Ingredients
Equipment
Method
- Plug in your slow cooker and set it to the low setting.
- Add all 2 pounds of frozen meatballs directly to the slow cooker without thawing first.
- Spoon the entire 12-ounce jar of grape jelly directly onto the frozen meatballs.
- Pour the full 12-ounce bottle of chili sauce into the slow cooker.
- Use a wooden spoon or silicone spatula to gently stir the meatballs, jelly, and chili sauce together, making sure to get underneath the meatballs so the sauce mixes evenly.
- Cover the slow cooker with its lid and cook on low heat for 3 hours.
- Stir the meatballs once halfway through cooking to ensure even coating and prevent the sauce from settling too heavily at the bottom.
- After 3 hours, check that the meatballs are heated through and the sauce is bubbling gently around the edges. Switch the slow cooker to warm setting to keep at serving temperature for up to 2 hours.

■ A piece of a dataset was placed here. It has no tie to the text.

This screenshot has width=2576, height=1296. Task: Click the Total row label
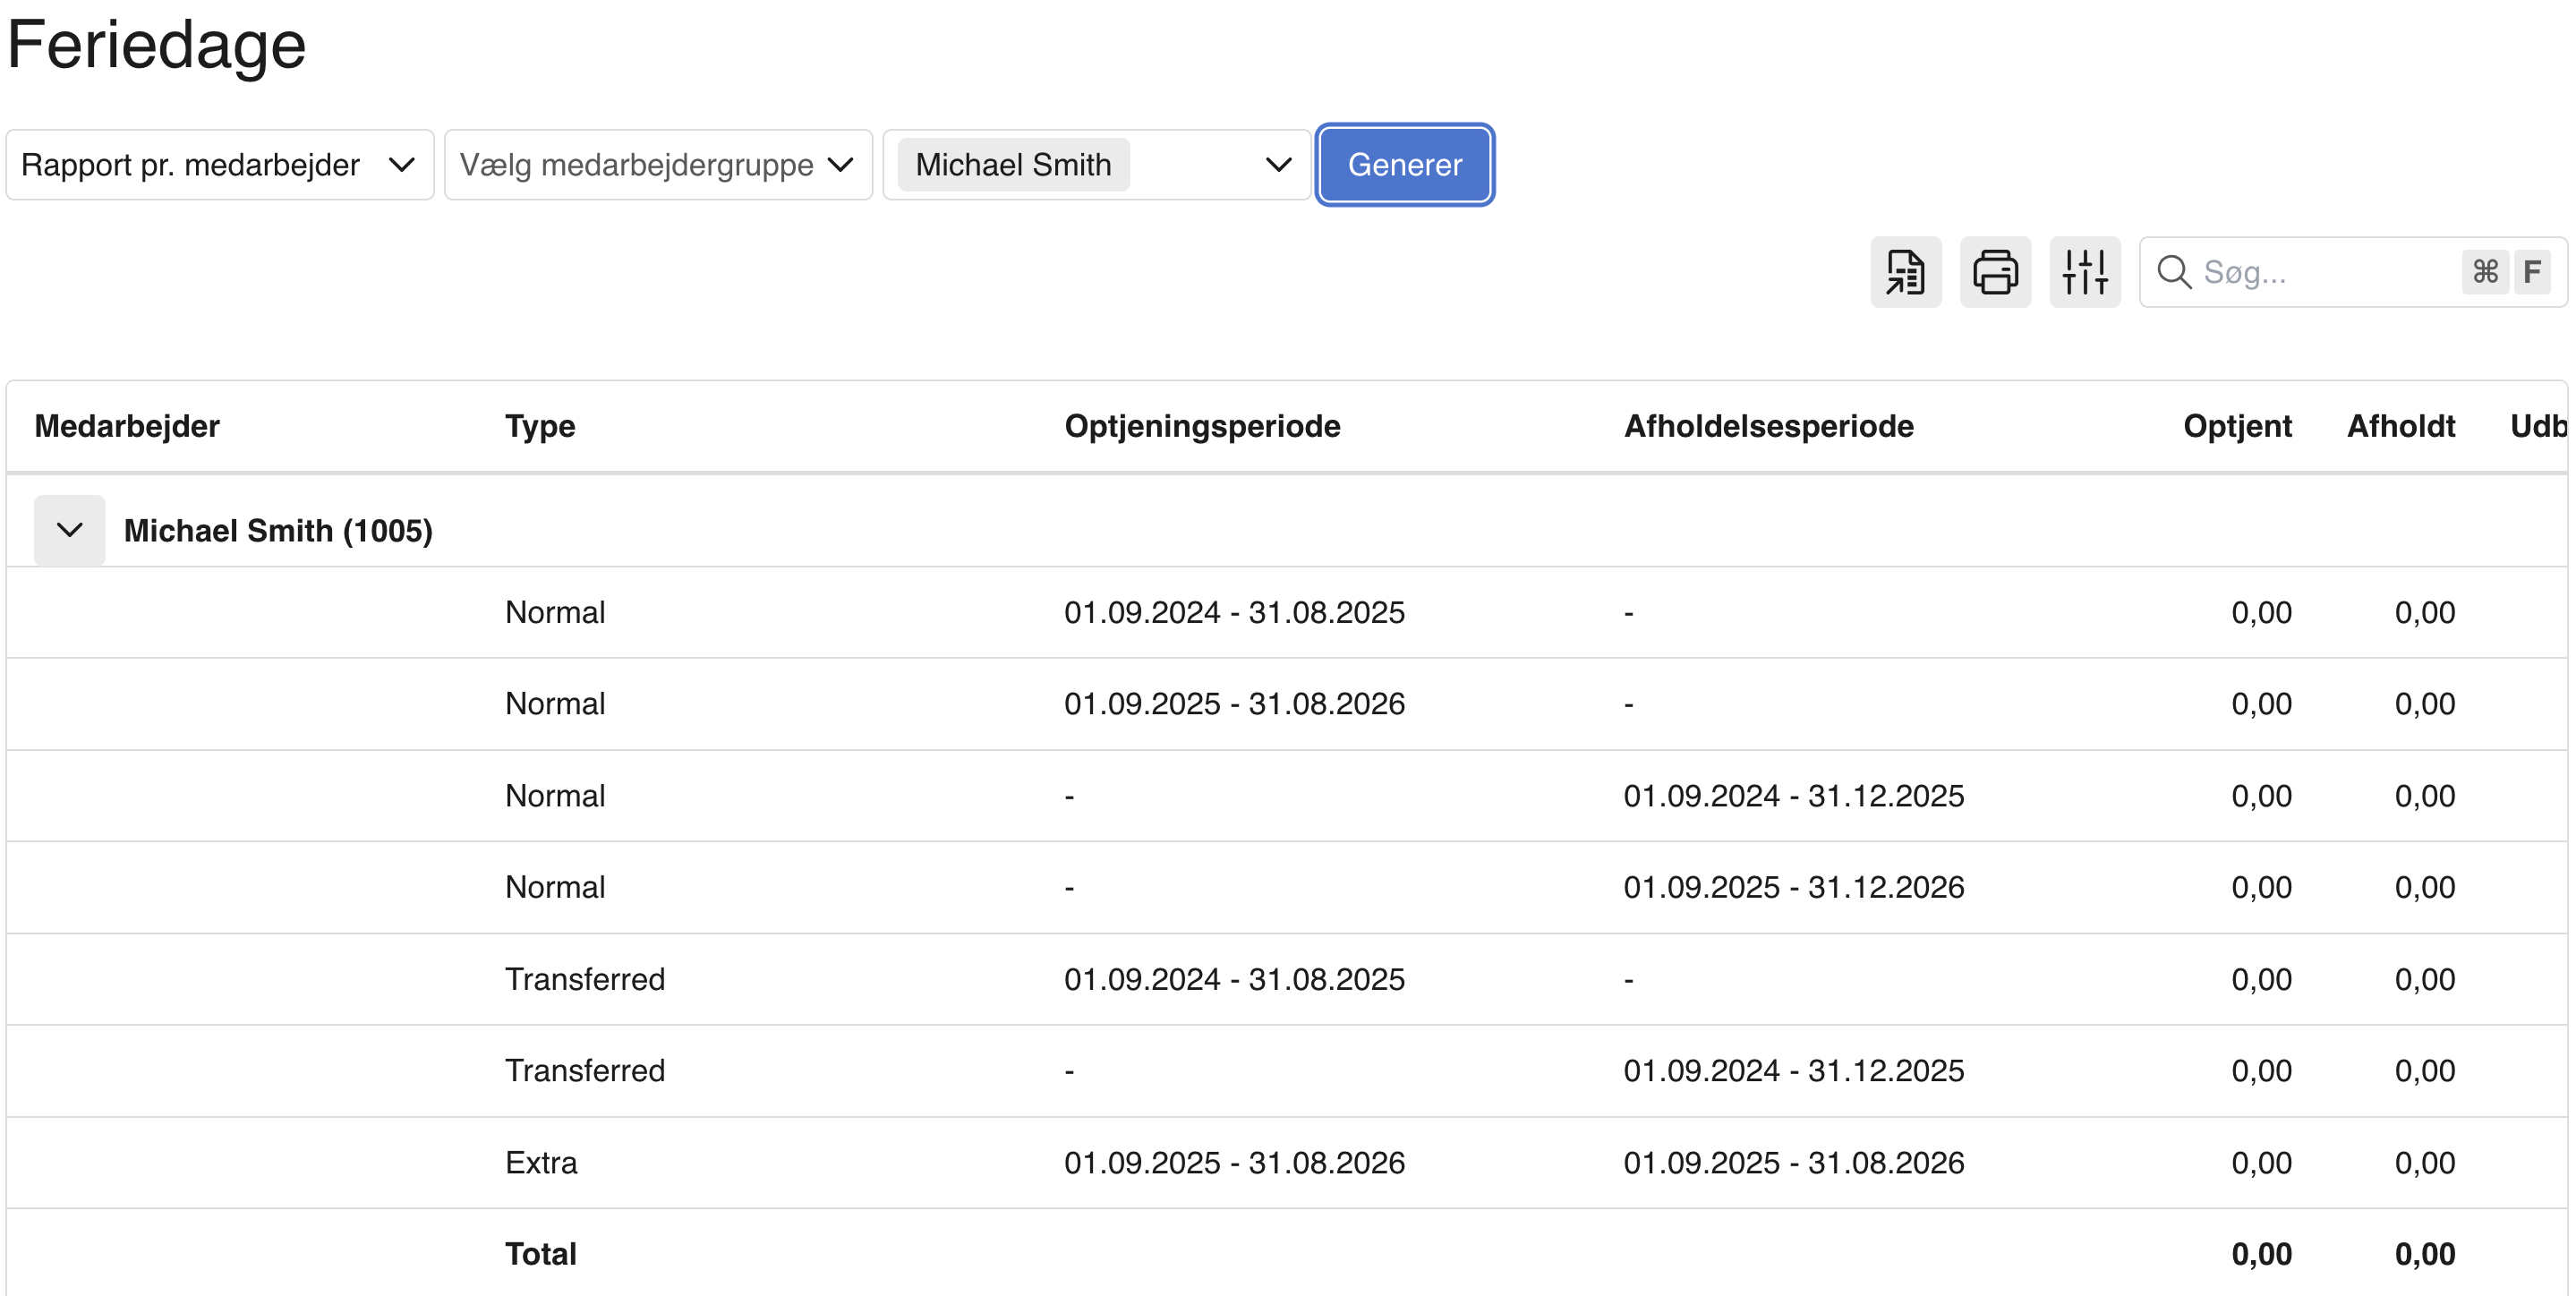point(540,1254)
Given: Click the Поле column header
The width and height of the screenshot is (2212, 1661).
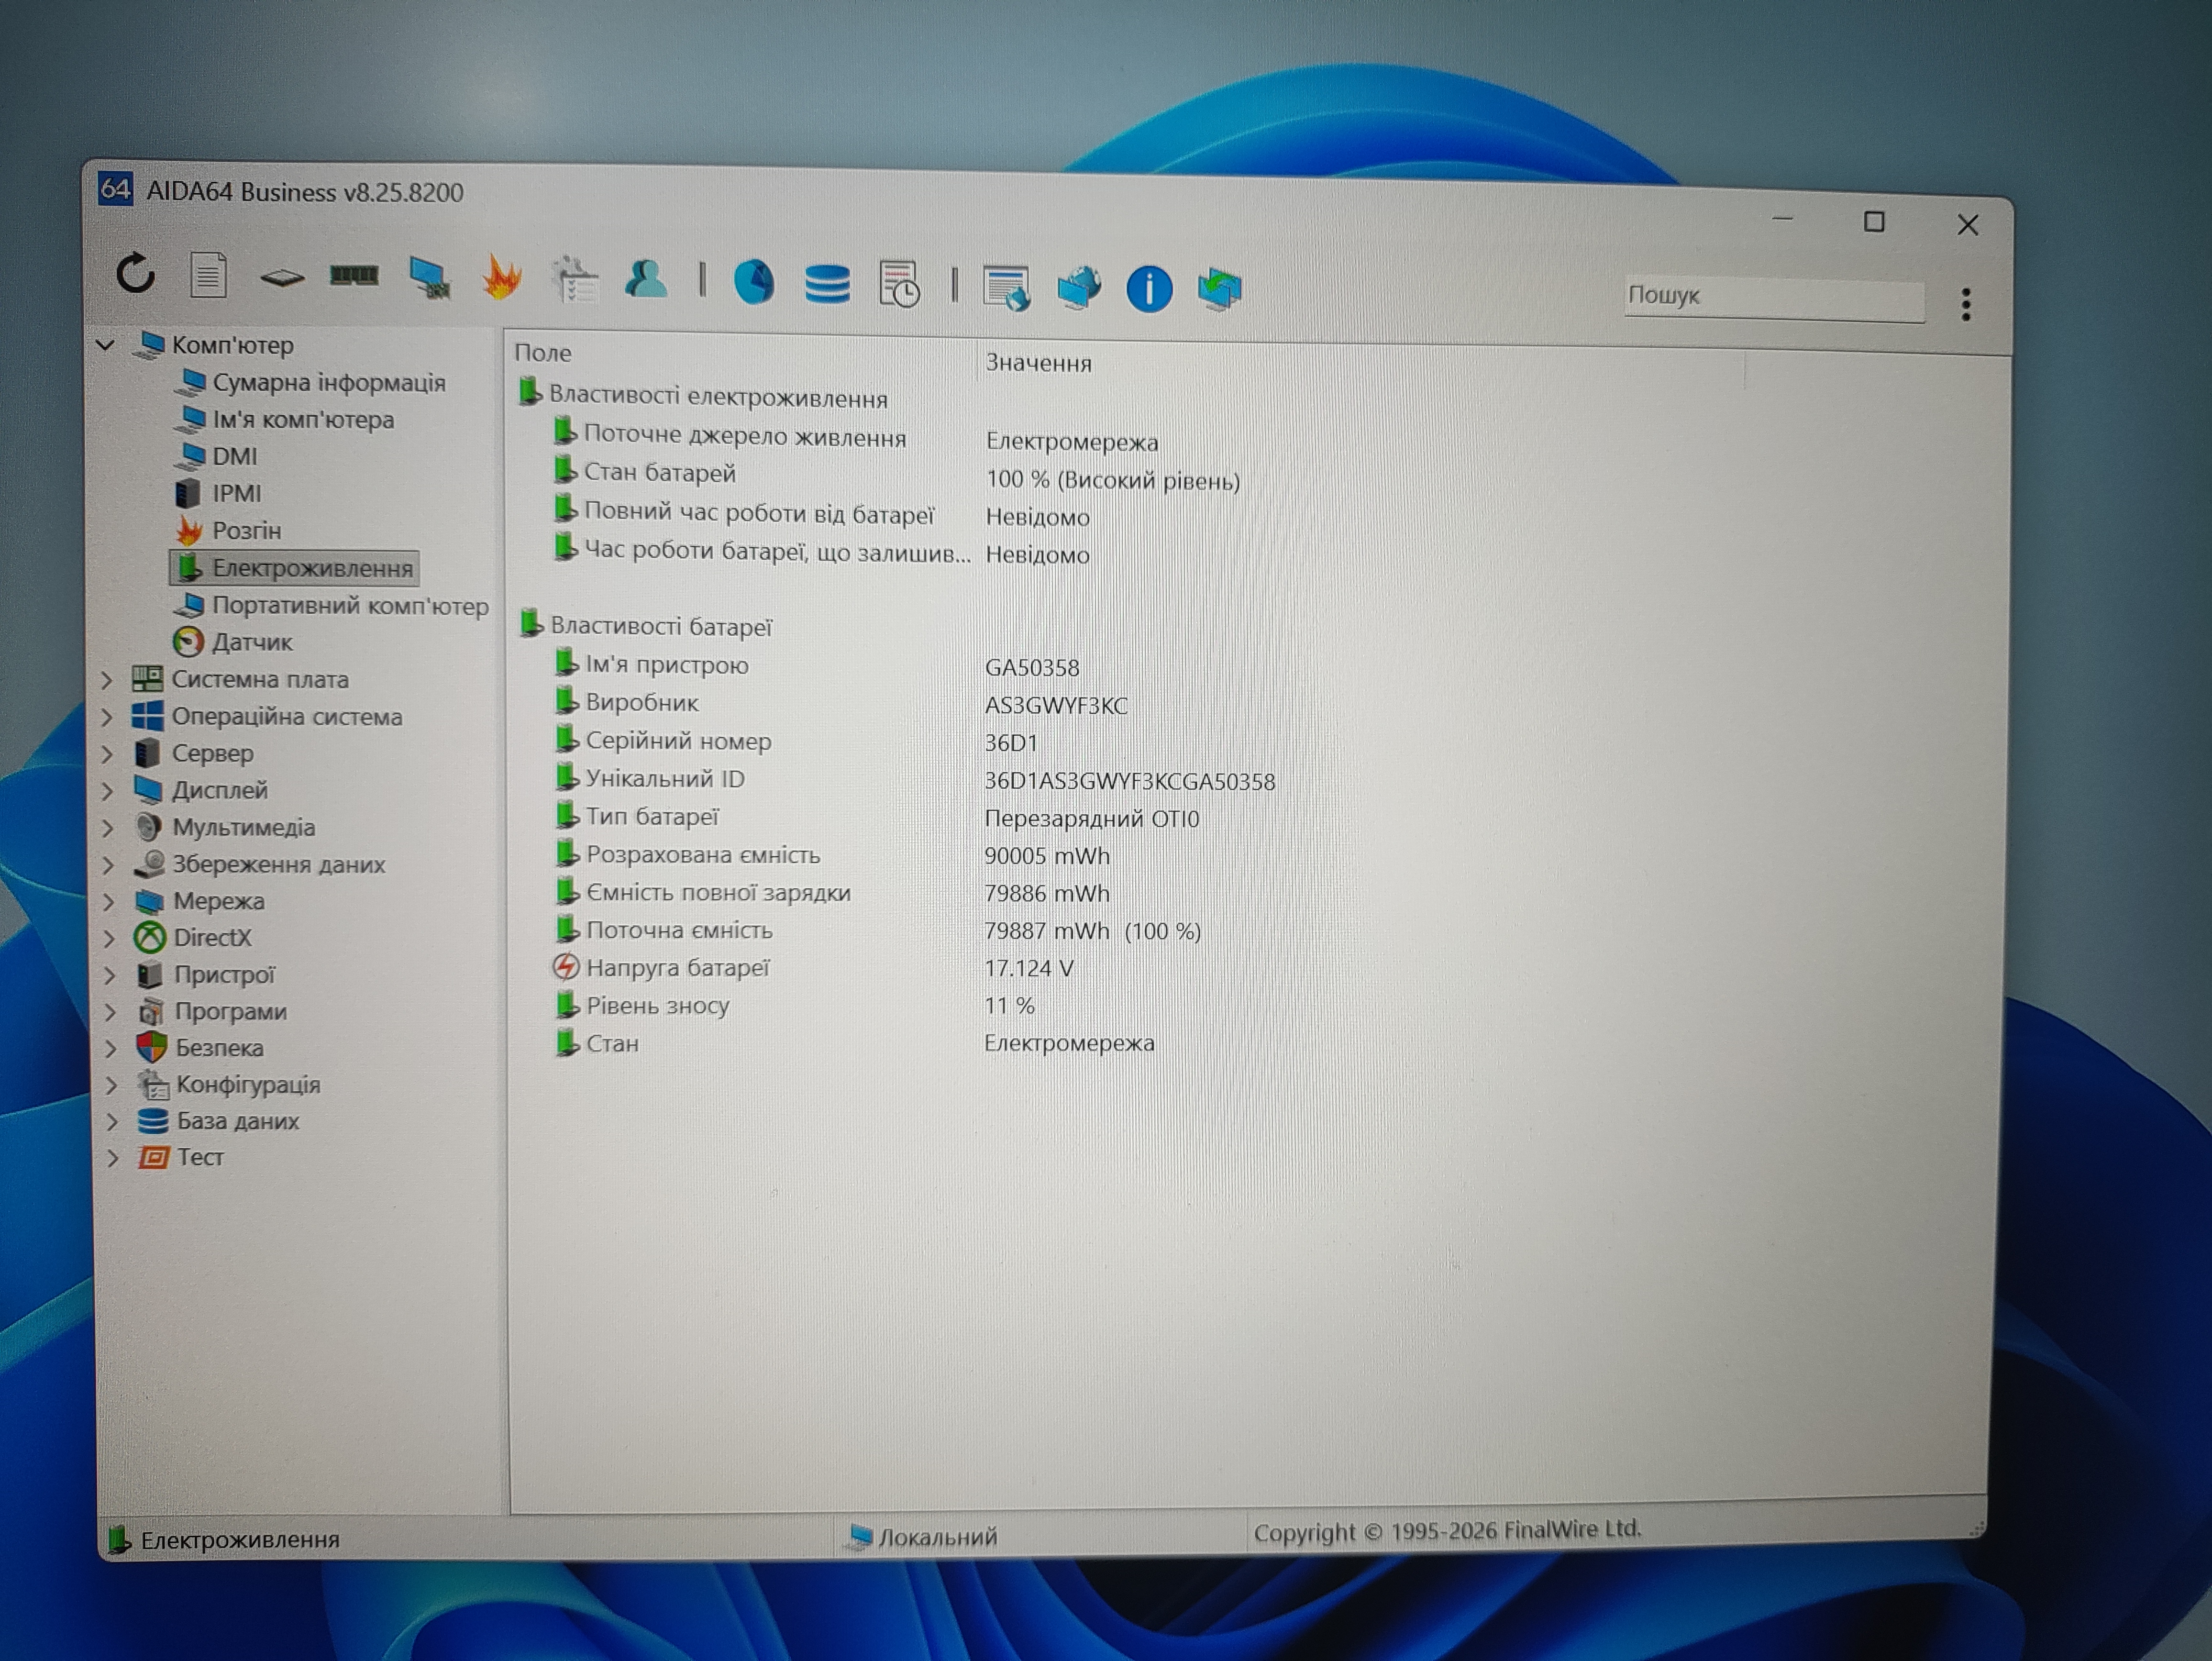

- Serve hot with toothpicks for easy serving.
Notes
Use a slow cooker that holds 4 to 6 quarts so the meatballs have room to cook evenly. Don't skip the low setting in favor of high heat, as this can cause the jelly to scorch. If the sauce seems too thick after cooking, add 2 to 3 tablespoons of water and stir gently. These can be made up to 8 hours ahead by cooking them, then reheating on low for 30 minutes when guests arrive. Store leftovers in an airtight container in the refrigerator for up to 3 days or freeze for up to 3 months.